Le football de base et le football régional examinent tous deux de près ce que fait le professionnel pour s'adapter. Álvaro Gómez-Rey est l'entraîneur de C.D Galapagar, pour lui les cinq changements de règle pris au football non-professionnel « peuvent être un outil pour augmenter le nombre d'appels et utiliser plus de joueurs ». Fort de son expérience d'entraîneur de futurs entraîneurs et de son observation du jeu en première et deuxième division, il explique que « je ne serais pas un supporter du football professionnel. Un aspect agréable du football est la façon dont on s'adapte après la fatigue du jeu ». Quand les joueurs sont fatigués, les espaces s'ouvrent.

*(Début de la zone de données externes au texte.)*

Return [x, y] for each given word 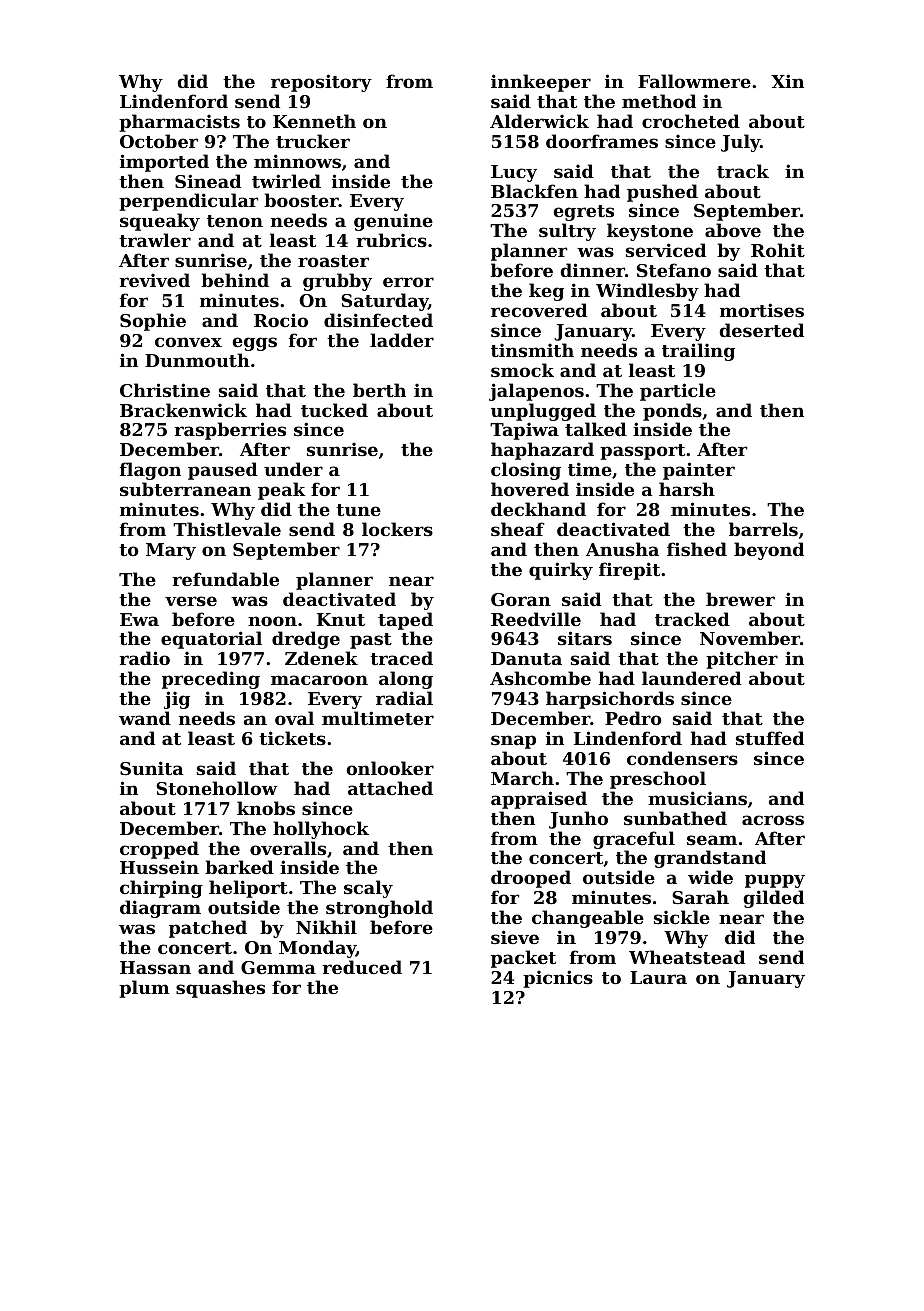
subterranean [185, 489]
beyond [769, 551]
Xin [787, 81]
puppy [775, 881]
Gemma [278, 967]
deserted [761, 330]
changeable [588, 919]
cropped [159, 850]
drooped [531, 879]
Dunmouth [197, 360]
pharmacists [179, 123]
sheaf [518, 529]
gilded [773, 899]
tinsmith [532, 350]
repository [321, 83]
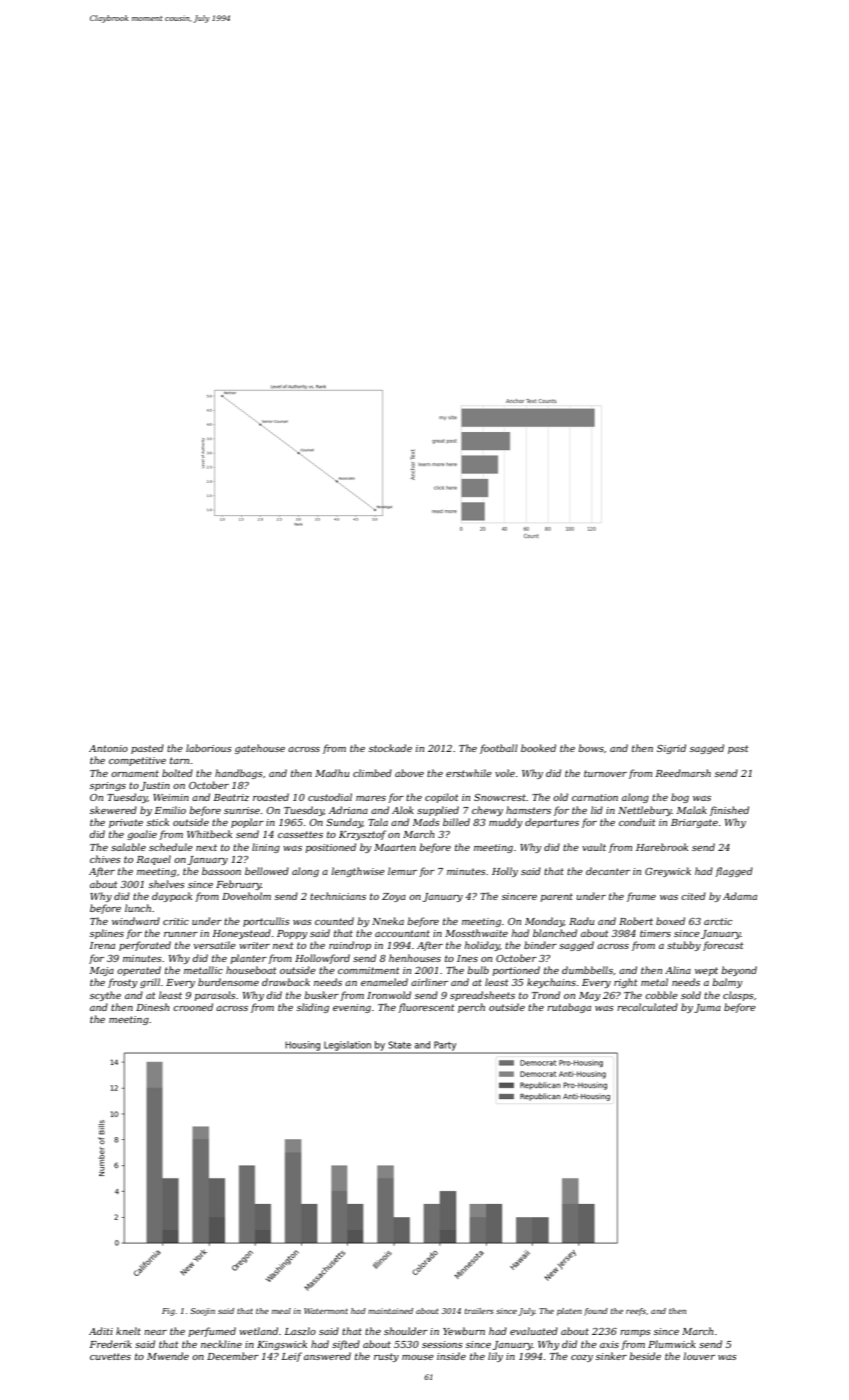 This screenshot has width=849, height=1400. What do you see at coordinates (209, 748) in the screenshot?
I see `laborious` at bounding box center [209, 748].
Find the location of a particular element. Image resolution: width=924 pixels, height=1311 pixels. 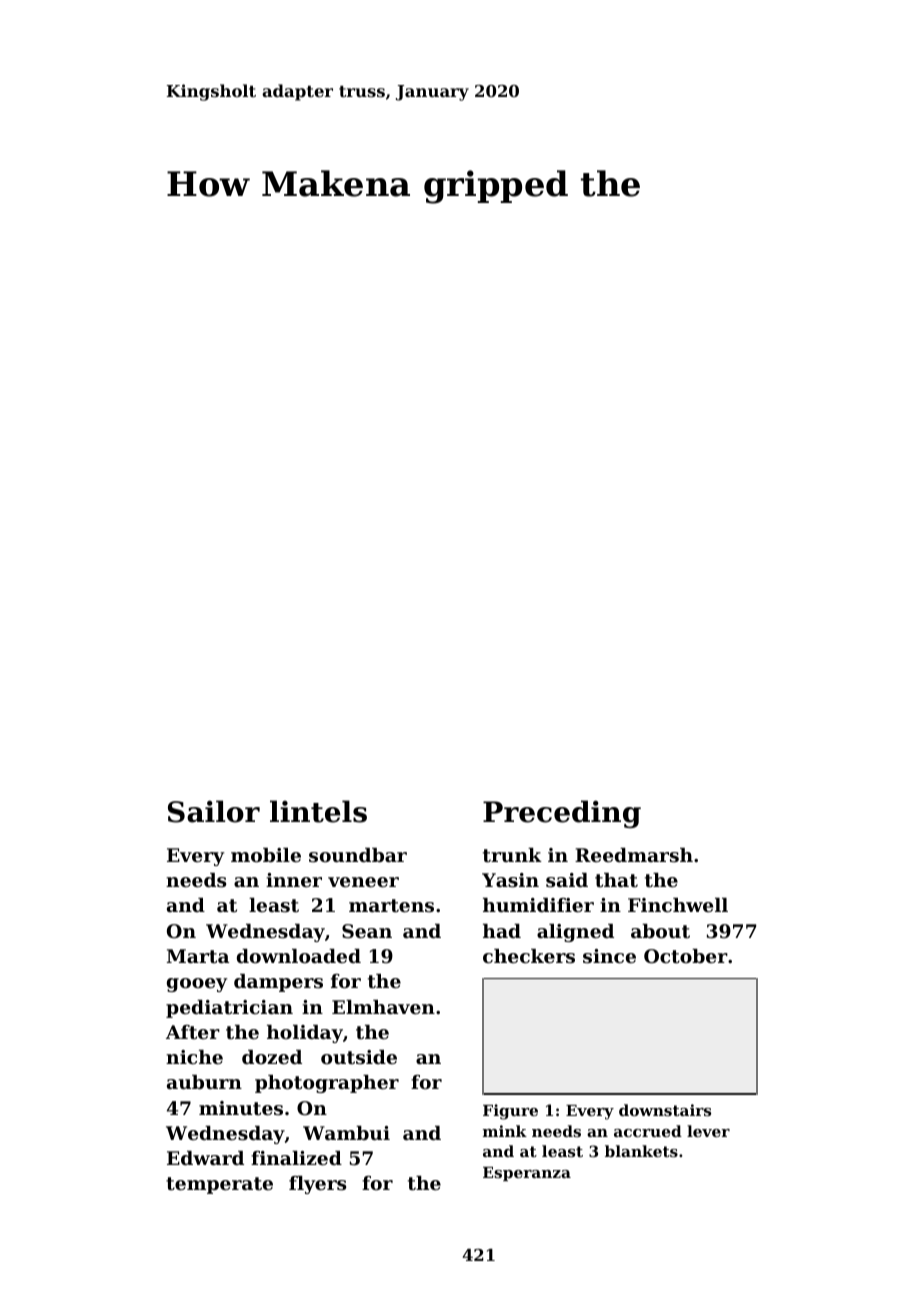

Reedmarsh is located at coordinates (634, 855).
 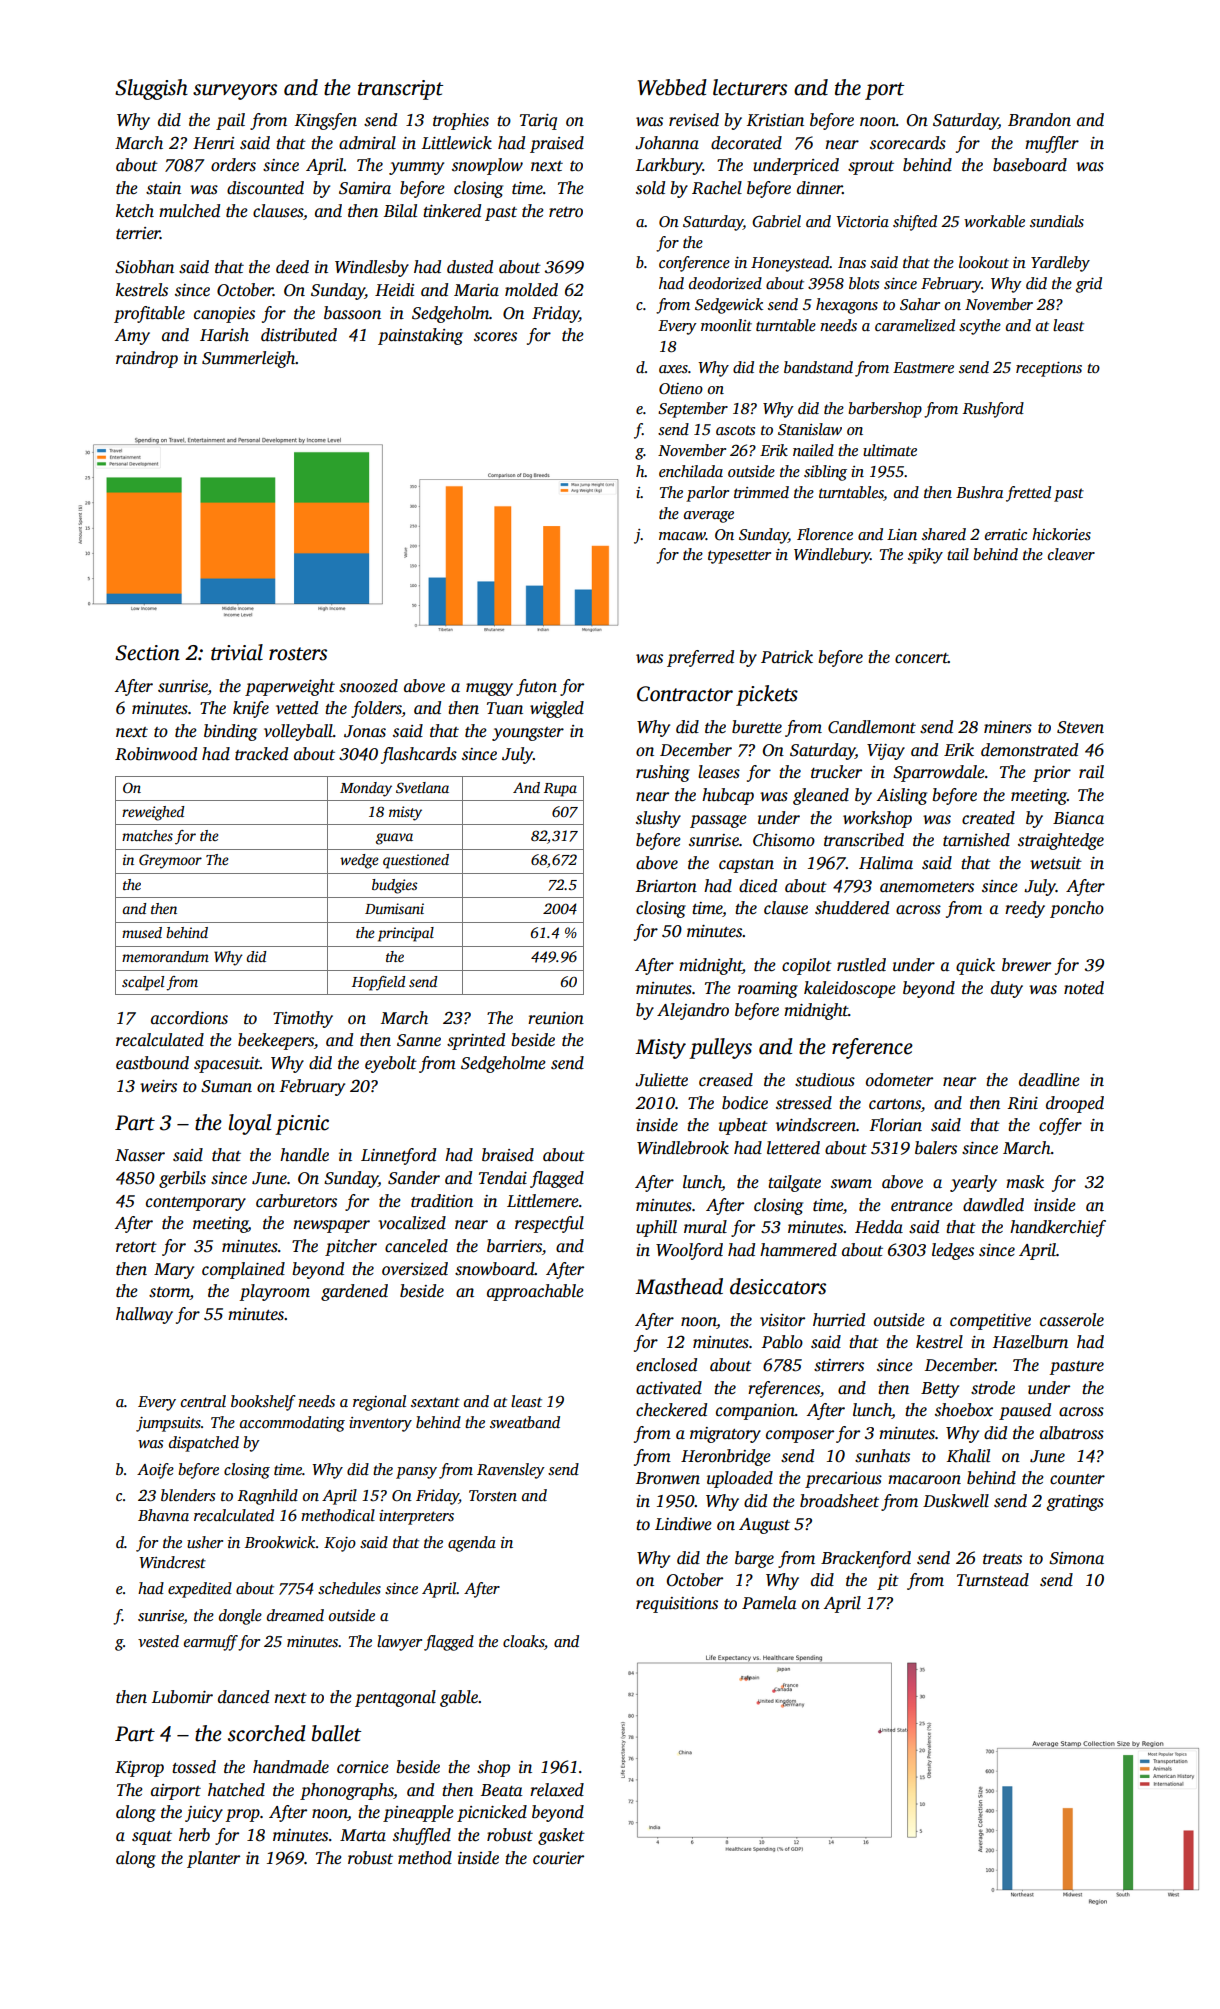 What do you see at coordinates (151, 89) in the screenshot?
I see `Sluggish` at bounding box center [151, 89].
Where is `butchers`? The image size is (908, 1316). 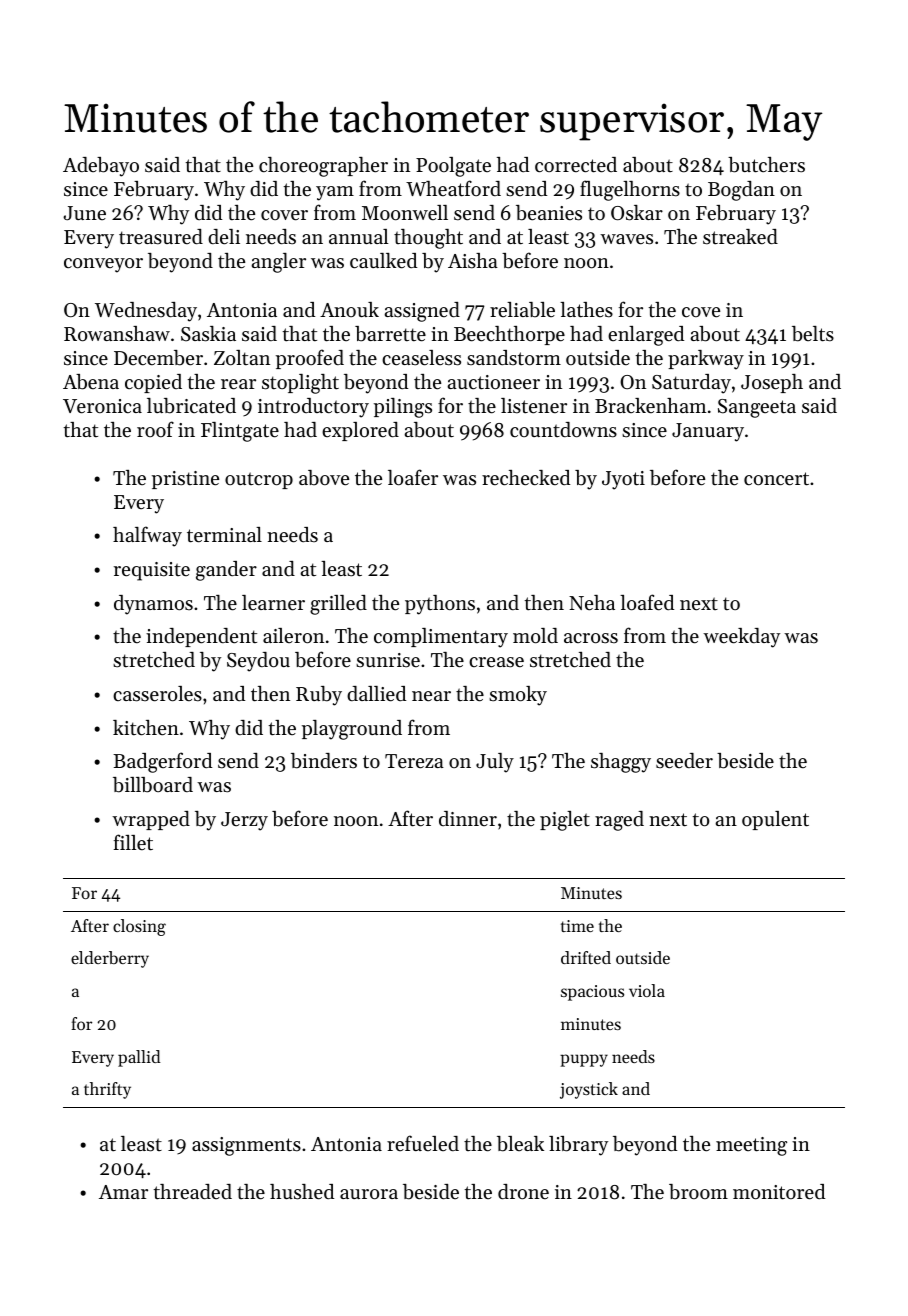
butchers is located at coordinates (766, 165).
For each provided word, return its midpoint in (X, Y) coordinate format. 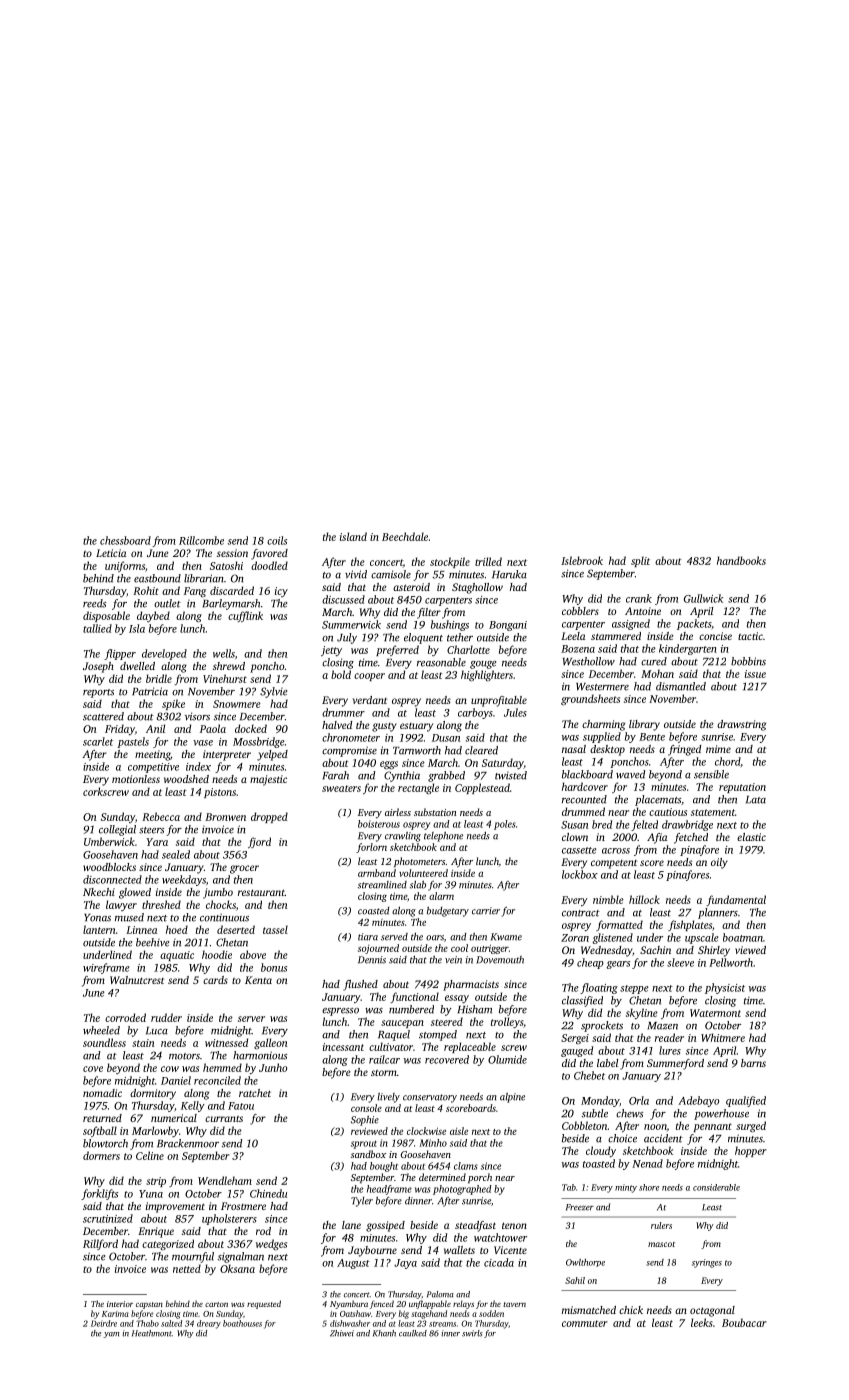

Plus il y a de changements, moins il y a de fatigue et moins il y a de spectacle.  

Los jugadores del Athletic de Bilbao durante la pausa de hidratación en un encuentro
REUTERS/ALBERT GEA - Joueurs de Bilbao pendant la pause hydratation d'un match
#Sarri

Alvaro donne l'exemple de Sarri, entraîneur de la Juventus, après le match contre Milan. Ses propos sur les changements apportent un éclairage supplémentaire sur cette situation. « J'ai eu tort de changer trois joueurs à la fois. Les cinq substitutions m'ont enthousiasmé ». À ce moment-là, nous avons perdu le contrôle du jeu et j'aurais peut-être dû étaler les remplacements.

#L'Eauetl'Ardoise

La pause d'hydratation est justifiée en été pour permettre aux joueurs de boire de l'eau, mais on voit comment les entraîneurs donnent des ordres même avec le tableau noir en main comme ce fut le cas de Garitano aux joueurs de l'Athletic dans le match qu'ils ont joué à San Mames contre Betis. Ici, la pause prend la pertinence comme un temps mort. « Je ne pense pas qu'il soit nécessaire à l'avenir de donner des instructions, c'est plus pur de le faire à la mi-temps », a déclaré Sergio Piernas, expliquant que c'est quelque chose qui « brise la dynamique et le rythme du jeu ».  

Sergio Piernas, entrenador de la selección de fútbol sub-17 de Marruecos
Sergio Piernas, entraîneur de l'équipe de football U-17 du Maroc
#PlusdePausePlusdeTactique

Álvaro Gómez-Rey s'exprime également dans le même sens. « En tant qu'entraîneur, j'aime prendre des pauses pour donner des indications, mais si nous allons au spectacle, je ne serais pas favorable à l'octroi de ce temps d'arrêt ». Ce qui est bien avec le football, c'est que vous n'avez pas cet intervalle pour donner des indications. Si le futsal a été pointé du doigt pendant des années parce que le conseil d'administration a dévoré le joueur créatif du football, la même chose peut arriver : « si le changement est approuvé, les jeux deviendraient plus tactiques alors que lorsque le jeu est en jeu, il est plus difficile de les changer ».  

Quatre entraîneurs, quatre profils différents de deux sports qui ont beaucoup en commun. Trop, selon la famille olympique. Le débat a été intense. Peu de conclusions et beaucoup de points de vue sur des situations que seuls les propriétaires de banc peuvent révéler.